Con un movimiento tosco me abalancé sobre el hombre con la daga, este sorprendido retrocedió, no obstante fue incapaz de esquivar el envite cayéndose de bruces al suelo. La daga se le escapó de los dedos deslizándose hasta los pies de uno de los hombres escondido bajo las capuchas. Sin embargo no se movió, no se inmutó. Él continuaba con su letanía mirando absorto entre las sombras. Estaba en plena plegaría con la madre. Y esa conexión era sagrada, inviolable.
Los innumerables libros parecían brillar y susurrar "Tenemos muchas manos".

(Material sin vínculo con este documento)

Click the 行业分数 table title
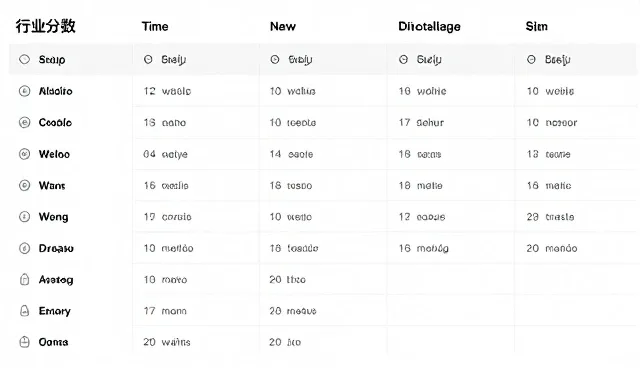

No tenía un segundo que perder, mi cuerpo había comenzado a reaccionar y con los miembros entumecidos busqué enloquecido en aquella grotesca y febril biblioteca, busqué con inusitada rapidez esquivando aquellas figuras impasibles que seguían recitando oscuros versos. Resultó sencillo ver la puerta al fondo, por su zócalo se colaba la única luz natural de aquella estancia. Desesperado me aproximé a ella, mi mano torpemente se arrastró por el picaporte sin conseguir asirlo, suspiré de impotencia y guiado por un impulso primitivo conseguí abrirla echando todo el peso del cuerpo sobre el asa. En el exterior la luz del sol resplandecía y tuve que entrecerrar los ojos para adaptarme al brillo. Aún no era capaz de vocalizar, pero el sonido salió automático de mi boca.
- ¡Diogh, no puegdeh seh!
Capuchas, decenas de capuchas vagando aquí y allá, hablando entre ellas ociosas, comentando que tal le había ido al equipo de la escuela de sus hijos o intercambiando recetas de cocinas. Dementes, locos, psicópatas, personas normales... Todos ajenos al hombre que acababa de aparecer entre ellos cruzando una puerta ataviado con andrajos y un rostro henchido de terror. ¡Oh Dios, ¿por qué te gusta jugar con el ratoncito asustado que vas a devorar?! La actitud pasiva de aquel amenazante gentío no duró, todos se detuvieron en seco, sincronizados, como si estuviesen conectados, y me miraron por debajo de sus capuchas con sus abyectos ojos clavados. Con aquel macabro brillo de perturbada devoción.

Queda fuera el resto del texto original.